Osugi se sentía llena de espanto. Aunque no estaba dispuesta a perdonar a Otsū, no había tenido intención de matarla. Se enderezó, gimiendo, y retrocedió.
Fue serenándose gradualmente, y no pasó mucho tiempo antes de que se dijera: «Bueno, supongo que no puedo hacer nada más que ir en busca de ayuda». Echó a andar, titubeó, dio media vuelta y regresó al lado del cuerpo. Cogió el frío cuerpo de Otsū entre sus brazos y lo arrastró a la cueva.
Pese a la angostura de la entrada, el interior era espacioso. Cerca de una pared había un lugar donde, en el pasado lejano, los peregrinos religiosos que buscaban el Camino pasaban largas horas sentados, sumidos en la meditación.
Cuando remitió la lluvia, la anciana se acercó a la entrada, y estaba a punto de salir cuando las nubes se abrieron de nuevo. Desde el arroyuelo que se deslizaba por encima de la entrada, el agua penetraba casi hasta el fondo de la cueva.
Osugi pensó que no faltaba mucho para que amaneciera. Imperturbable, se acuclilló y esperó a que la tormenta cediera de nuevo.
El hecho de hallarse en una total oscuridad con el cuerpo de Otsū empezó a afectar poco a poco su mente. Tenía la sensación de que su rostro frío y pálido la miraba acusadoramente. Al principio se tranquilizó, diciéndose: «Todo cuanto sucede está destinado a suceder.
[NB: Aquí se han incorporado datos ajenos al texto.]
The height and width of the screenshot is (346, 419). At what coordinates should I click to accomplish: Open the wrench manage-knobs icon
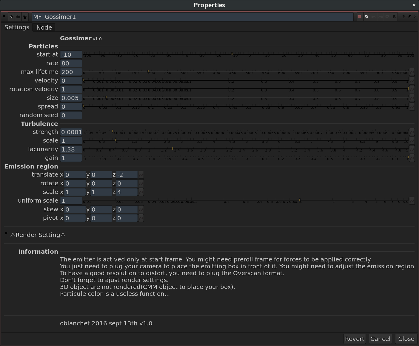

Ocupa tu lugar en el paraíso como un Buda renacido. No me guardes rencor». Pero no pasó mucho tiempo antes de que el temor y la conciencia de su tremenda responsabilidad la impulsaran a buscar refugio en la piedad. Cerró los ojos y empezó a entonar un sutra. Transcurrieron varias horas.
Cuando por fin sus labios guardaron silencio y abrió los ojos, oyó el piar de los pájaros. El aire estaba inmóvil, la lluvia había cesado. A través de la boca de la cueva se filtraba un sol dorado, que iluminaba el áspero interior.
—¿Qué es eso? —se preguntó en voz alta, mientras se incorporaba, la mirada fija en una inscripción grabada por alguna mano anónima en el muro de la cueva.
Osugi se acercó a la inscripción y leyó:
«En el año 1544, envié a mi hijo de dieciséis años, que se llamaba Mori Kinsaku, a luchar en la batalla del castillo de Tenjinzan, en el bando del señor Uragami. No he vuelto a verle desde entonces. A causa de mi aflicción, peregrino a diversos lugares consagrados al Buda. Ahora estoy colocando en esta cueva una imagen de la Bodhisattva Kannon. Ruego que esto, y las lágrimas de una madre, protejan a Kinsaku en su vida futura. Si en tiempos futuros alguien pasa por aquí, le ruego que invoque el nombre de Buda. Éste es el vigésimo primer año desde la muerte de Kinsaku. Donante: la madre de Kinsaku, aldea de Aita».
Los caracteres erosionados resultaban difíciles de leer en algunos lugares. Habían pasado casi setenta años desde que las aldeas vecinas, Sanumo, Aita, Katsuta, fueron atacadas por la familia Amako y el señor Uragami expulsado de su castillo. Un recuerdo infantil que jamás desaparecería de la memoria de Osugi era el incendio de aquella fortaleza. Aún podía ver el negro humo elevándose oscilante en el cielo, los cadáveres de hombres y caballos cubriendo los campos y los caminos apartados durante días después de la batalla. La lucha llegó casi hasta las casas de los campesinos.